ACTIVITY: Using the material below, print the line that contains "You are a computer-use", the line that contains "Instruction: Tap the", and every line in between, exactly and nothing else.

[Opening PROVIDED MATERIAL section]

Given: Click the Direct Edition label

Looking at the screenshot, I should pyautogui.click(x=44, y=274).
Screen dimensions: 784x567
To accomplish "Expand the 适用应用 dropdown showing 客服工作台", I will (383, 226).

[Closing PROVIDED MATERIAL section]
[Opening PROVIDED MATERIAL section]

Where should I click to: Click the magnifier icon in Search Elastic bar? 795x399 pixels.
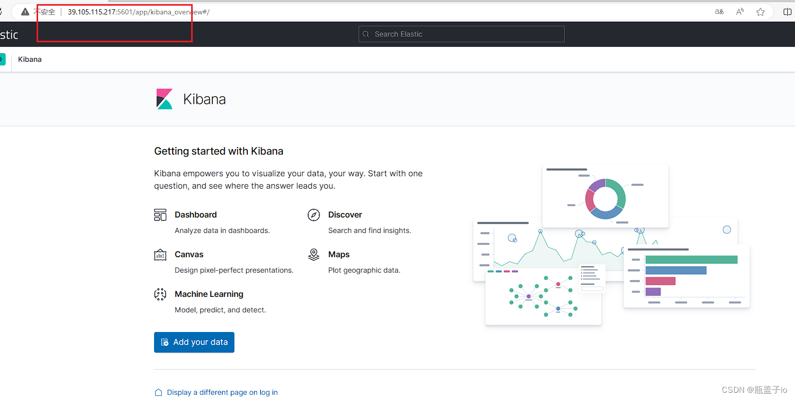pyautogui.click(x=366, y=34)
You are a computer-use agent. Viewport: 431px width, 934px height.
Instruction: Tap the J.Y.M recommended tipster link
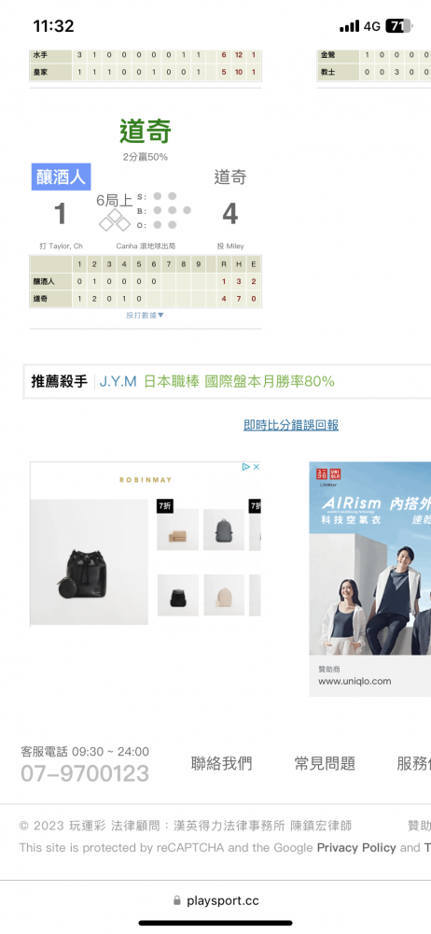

[Closing PROVIDED MATERIAL section]

PROBLEM SOLUTION:
You are a computer-use agent. Viewport: 431px width, 934px height.
Instruction: Tap the J.Y.M recommended tipster link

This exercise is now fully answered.